Olympic team. But Allen Adamson, North American chairman of branding
firm Landor Associates, says size advantage doesn’t go as far as it used
to because of social media. “If you have the right spark, it will
generate more buzz than paid media,” he says. “Good content travels so
powerfully that every year the playing field gets more level.”
In
June 2014, Josh Kobza, Burger King’s chief financial officer, said the
company would rely more heavily on data to make sure its marketing was
cost-effective and reaching the right customers, and was “shifting
channels toward more digital and social media.” David Palmer, an analyst
at RBC Capital Markets, recently said Burger King’s marketing had “been
among the most effective in U.S. fast food” in the past few years.
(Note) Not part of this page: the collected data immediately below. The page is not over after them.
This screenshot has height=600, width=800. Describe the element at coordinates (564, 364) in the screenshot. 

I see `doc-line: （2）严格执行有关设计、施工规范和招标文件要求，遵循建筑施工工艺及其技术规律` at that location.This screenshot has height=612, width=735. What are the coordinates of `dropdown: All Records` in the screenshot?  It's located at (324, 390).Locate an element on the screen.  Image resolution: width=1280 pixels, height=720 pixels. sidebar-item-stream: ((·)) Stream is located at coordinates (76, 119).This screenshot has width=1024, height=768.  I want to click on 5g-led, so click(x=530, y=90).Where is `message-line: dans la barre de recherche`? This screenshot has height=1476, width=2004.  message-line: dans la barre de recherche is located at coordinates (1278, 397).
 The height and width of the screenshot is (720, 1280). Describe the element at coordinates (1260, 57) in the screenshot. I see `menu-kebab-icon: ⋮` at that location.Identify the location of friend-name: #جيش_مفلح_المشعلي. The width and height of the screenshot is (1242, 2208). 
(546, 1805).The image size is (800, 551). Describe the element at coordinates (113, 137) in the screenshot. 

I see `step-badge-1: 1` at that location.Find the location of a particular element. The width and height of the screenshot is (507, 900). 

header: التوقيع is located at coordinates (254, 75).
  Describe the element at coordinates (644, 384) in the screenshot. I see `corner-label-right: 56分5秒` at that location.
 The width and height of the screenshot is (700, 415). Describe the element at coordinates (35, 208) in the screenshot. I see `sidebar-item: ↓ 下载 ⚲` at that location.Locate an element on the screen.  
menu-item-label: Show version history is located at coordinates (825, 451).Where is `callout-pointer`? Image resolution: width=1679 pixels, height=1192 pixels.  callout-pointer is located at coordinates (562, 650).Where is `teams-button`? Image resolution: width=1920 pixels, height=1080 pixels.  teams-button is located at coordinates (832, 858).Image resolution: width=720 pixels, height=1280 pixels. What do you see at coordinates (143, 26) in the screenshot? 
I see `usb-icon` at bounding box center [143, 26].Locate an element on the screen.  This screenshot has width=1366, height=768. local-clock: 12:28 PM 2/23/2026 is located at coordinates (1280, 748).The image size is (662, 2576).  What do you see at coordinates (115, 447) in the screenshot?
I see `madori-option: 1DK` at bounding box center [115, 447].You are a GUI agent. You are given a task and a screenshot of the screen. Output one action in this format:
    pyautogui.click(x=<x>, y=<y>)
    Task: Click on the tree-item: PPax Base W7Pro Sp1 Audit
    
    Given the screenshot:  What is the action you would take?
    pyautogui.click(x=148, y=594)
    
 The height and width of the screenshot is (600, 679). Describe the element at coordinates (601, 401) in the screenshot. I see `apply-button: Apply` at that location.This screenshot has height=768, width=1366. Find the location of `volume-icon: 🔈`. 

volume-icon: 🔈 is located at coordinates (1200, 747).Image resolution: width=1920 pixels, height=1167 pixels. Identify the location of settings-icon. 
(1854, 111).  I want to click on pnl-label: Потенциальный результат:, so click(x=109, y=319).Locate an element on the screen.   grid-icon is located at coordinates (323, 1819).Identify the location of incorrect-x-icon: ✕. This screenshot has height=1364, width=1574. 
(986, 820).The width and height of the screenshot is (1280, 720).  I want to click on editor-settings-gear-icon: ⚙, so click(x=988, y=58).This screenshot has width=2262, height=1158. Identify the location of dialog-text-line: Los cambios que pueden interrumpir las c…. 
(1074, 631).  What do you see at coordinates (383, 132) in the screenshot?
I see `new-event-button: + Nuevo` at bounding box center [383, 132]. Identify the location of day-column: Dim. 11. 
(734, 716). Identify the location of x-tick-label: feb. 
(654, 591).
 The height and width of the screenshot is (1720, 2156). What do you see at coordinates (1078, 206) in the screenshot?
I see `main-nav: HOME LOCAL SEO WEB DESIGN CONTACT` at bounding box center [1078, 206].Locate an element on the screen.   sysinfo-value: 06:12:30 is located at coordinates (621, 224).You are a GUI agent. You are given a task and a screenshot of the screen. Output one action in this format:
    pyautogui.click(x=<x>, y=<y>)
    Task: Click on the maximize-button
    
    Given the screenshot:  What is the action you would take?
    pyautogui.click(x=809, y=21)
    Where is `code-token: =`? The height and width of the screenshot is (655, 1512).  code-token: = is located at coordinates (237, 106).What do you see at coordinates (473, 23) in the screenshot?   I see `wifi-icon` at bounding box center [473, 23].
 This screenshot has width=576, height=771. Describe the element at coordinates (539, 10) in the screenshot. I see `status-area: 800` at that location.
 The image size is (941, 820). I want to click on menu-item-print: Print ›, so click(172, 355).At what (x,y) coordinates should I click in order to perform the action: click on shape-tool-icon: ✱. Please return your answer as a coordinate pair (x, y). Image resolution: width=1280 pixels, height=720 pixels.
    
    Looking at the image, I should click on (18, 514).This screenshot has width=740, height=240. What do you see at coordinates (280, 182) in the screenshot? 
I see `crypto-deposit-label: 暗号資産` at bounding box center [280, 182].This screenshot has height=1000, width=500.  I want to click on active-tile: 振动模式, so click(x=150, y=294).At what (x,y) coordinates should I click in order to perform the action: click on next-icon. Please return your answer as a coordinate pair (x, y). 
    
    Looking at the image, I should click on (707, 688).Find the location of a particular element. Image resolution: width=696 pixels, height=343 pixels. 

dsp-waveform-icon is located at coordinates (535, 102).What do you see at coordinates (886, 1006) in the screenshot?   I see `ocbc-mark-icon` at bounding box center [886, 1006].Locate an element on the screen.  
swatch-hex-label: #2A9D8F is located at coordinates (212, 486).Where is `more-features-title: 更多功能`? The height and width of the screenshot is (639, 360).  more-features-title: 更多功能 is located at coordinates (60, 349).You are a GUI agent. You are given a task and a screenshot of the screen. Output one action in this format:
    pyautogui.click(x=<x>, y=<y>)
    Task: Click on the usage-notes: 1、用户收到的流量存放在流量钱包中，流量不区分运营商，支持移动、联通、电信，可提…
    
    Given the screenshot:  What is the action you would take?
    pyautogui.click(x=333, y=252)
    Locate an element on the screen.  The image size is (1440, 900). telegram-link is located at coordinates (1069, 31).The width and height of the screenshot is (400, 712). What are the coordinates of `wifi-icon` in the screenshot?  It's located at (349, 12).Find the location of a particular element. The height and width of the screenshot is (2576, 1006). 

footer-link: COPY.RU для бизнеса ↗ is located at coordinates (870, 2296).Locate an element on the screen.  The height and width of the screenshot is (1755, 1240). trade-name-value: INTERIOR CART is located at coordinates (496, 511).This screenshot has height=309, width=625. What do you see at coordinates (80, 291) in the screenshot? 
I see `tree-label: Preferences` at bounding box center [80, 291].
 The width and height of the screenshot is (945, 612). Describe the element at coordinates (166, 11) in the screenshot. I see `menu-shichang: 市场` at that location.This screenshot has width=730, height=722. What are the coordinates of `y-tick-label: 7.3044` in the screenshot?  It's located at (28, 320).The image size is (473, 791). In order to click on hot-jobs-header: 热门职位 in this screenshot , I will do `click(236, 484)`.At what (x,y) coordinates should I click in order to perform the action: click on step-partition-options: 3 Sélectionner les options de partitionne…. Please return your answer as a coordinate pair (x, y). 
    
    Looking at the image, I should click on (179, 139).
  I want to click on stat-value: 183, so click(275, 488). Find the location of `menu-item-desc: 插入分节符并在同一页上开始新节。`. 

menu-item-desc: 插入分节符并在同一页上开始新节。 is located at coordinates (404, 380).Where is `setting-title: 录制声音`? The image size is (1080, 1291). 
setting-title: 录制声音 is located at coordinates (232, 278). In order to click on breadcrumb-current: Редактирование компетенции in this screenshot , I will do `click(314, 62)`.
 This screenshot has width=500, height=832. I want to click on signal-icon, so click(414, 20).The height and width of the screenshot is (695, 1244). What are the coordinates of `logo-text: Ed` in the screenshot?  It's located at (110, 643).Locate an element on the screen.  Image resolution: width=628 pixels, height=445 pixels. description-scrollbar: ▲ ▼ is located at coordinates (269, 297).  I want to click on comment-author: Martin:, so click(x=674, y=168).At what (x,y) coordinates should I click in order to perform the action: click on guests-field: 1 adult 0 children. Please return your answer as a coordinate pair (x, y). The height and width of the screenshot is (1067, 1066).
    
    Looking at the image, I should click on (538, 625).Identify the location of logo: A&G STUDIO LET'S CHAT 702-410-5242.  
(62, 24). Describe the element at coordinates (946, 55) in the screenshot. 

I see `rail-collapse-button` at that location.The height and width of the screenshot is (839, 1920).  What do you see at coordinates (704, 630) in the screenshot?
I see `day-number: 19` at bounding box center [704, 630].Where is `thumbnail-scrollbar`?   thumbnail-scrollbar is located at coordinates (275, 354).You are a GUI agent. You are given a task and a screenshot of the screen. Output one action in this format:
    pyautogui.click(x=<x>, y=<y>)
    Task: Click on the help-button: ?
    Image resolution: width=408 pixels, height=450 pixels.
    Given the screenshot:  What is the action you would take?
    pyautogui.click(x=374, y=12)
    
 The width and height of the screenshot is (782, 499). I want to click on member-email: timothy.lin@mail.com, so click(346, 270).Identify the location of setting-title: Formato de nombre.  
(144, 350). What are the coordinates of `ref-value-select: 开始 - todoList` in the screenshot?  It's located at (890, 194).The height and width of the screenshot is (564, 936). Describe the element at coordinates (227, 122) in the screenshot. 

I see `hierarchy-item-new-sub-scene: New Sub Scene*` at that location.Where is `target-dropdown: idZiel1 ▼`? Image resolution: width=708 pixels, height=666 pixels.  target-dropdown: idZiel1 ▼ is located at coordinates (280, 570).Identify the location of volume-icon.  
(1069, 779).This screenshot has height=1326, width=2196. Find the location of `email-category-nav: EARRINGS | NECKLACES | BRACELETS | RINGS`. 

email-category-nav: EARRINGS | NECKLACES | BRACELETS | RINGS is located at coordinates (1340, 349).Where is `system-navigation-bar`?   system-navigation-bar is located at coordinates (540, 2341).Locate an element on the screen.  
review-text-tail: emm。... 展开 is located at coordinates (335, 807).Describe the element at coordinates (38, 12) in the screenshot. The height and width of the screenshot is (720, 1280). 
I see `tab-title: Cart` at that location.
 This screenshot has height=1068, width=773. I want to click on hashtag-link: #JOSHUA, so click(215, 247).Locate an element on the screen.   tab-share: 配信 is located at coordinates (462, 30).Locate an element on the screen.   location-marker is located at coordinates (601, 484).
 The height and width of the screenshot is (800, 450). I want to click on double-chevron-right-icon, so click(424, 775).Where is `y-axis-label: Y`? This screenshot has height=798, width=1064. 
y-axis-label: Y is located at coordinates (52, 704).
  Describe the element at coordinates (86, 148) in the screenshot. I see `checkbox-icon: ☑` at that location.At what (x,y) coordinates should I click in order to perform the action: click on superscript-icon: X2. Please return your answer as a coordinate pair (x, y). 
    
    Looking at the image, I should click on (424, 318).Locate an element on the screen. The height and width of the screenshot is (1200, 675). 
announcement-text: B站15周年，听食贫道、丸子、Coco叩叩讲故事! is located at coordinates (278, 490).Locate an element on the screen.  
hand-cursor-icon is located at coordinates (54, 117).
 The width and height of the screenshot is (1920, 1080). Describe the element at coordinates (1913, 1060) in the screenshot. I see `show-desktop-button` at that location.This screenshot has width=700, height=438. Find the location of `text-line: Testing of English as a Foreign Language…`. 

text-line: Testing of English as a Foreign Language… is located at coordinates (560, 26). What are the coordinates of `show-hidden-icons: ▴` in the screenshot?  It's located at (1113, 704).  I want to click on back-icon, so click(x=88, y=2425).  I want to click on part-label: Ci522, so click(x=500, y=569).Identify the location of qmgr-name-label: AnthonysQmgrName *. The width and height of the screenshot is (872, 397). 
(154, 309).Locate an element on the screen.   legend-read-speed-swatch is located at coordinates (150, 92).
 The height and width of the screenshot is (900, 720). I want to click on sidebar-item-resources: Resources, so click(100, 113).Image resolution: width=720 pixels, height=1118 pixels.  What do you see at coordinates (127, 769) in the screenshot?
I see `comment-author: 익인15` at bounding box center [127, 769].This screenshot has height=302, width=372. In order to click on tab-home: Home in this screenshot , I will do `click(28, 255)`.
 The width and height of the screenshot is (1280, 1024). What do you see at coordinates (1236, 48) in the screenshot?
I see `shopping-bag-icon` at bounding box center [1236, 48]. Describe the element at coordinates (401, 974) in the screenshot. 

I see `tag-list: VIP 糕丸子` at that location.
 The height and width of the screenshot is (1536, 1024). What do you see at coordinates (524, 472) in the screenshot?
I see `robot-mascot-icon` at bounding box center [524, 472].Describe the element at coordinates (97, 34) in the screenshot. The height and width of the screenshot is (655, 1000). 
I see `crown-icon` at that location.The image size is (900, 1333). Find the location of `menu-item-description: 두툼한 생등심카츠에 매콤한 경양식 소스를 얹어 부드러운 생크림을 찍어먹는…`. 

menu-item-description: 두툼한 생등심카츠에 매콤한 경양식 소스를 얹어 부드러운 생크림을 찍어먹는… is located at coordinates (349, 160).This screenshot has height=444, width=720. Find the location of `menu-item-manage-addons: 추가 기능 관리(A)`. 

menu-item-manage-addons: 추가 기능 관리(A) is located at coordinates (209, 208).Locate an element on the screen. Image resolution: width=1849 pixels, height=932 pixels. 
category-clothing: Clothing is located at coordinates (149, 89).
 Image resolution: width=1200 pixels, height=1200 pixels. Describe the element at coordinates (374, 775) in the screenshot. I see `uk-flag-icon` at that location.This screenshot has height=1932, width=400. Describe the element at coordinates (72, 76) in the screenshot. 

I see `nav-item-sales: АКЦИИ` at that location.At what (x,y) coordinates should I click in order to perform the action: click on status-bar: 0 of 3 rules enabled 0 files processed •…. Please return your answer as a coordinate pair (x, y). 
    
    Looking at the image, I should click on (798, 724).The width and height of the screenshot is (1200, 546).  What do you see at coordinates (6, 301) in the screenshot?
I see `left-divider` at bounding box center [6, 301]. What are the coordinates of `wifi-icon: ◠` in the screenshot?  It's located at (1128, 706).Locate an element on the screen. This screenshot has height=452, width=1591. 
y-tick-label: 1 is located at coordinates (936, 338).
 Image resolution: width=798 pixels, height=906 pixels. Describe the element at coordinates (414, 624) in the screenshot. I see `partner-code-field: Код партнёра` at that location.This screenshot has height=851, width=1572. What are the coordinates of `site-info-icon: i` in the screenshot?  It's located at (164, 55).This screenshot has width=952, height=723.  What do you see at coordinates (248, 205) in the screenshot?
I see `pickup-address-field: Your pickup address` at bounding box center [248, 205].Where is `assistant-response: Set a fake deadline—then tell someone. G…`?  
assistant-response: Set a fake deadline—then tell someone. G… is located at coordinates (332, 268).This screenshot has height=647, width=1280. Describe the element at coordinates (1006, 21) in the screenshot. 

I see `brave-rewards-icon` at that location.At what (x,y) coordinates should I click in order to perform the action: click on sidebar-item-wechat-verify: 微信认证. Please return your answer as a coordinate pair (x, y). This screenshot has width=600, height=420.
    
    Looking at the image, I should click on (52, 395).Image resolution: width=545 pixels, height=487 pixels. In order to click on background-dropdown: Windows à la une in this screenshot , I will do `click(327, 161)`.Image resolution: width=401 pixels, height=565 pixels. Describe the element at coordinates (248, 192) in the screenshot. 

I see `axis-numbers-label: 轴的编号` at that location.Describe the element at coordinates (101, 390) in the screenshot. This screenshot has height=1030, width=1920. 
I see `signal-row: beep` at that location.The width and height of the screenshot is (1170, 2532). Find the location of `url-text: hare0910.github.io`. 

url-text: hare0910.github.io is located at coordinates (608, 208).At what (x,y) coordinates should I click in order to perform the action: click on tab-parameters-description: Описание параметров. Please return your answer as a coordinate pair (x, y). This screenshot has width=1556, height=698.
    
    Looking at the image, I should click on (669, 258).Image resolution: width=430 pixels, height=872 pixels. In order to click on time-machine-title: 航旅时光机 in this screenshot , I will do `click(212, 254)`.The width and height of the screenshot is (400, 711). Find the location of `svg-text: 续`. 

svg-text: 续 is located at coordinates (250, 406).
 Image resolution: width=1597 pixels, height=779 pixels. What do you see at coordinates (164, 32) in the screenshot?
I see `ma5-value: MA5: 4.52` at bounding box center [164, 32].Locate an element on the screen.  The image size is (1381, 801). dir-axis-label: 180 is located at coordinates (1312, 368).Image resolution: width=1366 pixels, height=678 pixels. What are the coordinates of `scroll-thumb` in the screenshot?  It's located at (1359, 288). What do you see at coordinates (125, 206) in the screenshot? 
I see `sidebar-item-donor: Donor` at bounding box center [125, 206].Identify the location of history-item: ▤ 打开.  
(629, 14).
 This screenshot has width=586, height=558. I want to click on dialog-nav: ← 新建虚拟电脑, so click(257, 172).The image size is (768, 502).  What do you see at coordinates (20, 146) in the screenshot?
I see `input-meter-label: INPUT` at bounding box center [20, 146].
Besides ad agencies David, RockOrange, and Pitch, Burger King uses
marketing shop Code & Theory for social media and Scout, a
sports-focused subsidiary of Horizon Media, for planning the King’s
high-profile boxing and racing gigs.
Relying on cheaper social
marketing fits nicely with 3G’s management approach. In the fast-food
industry, it’s common for franchisees and company-owned restaurants to
pay about 4 percent of gross sales each month into an advertising fund
that’s administered at the corporate office. That means that in the
U.S., McDonald’s had about $1.42 billion in its marketing pot in 2014,
funded mostly by franchisees. McDonald’s corporate owns about 19 percent
of its restaurants worldwide, and the company reported spending
$808 million on marketing last year. But after 3G Capital took over
Burger King, it started selling off hundreds of company-owned
restaurants to reduce costs. Five years later, the parent owns only
52 restaurants, all in the Miami area. So it pays next to nothing for
advertising out of the corporate coffers. Last year, Burger King
collected an estimated $345 million in U.S. advertising money, less than
a quarter of the haul at McDonald’s.
The huge ad budget
differential is one reason Burger King is likely to continue rolling out
marketing stunts such as its open letter to McDonald’s in August,
asking its longtime rival to help it create a hybrid burger from the two
chains’ ruling sandwiches; its sale would benefit charity. For the
price of two full-page newspaper ads, Burger King and its hypothetical
“McWhopper” lit up the Twitterverse and quickly generated chatter around
its brand across social media. “It was perfect guerrilla marketing,”
says Landor Associates’ Adamson. “There was nothing McDonald’s could
have done. They were instantly checkmated.”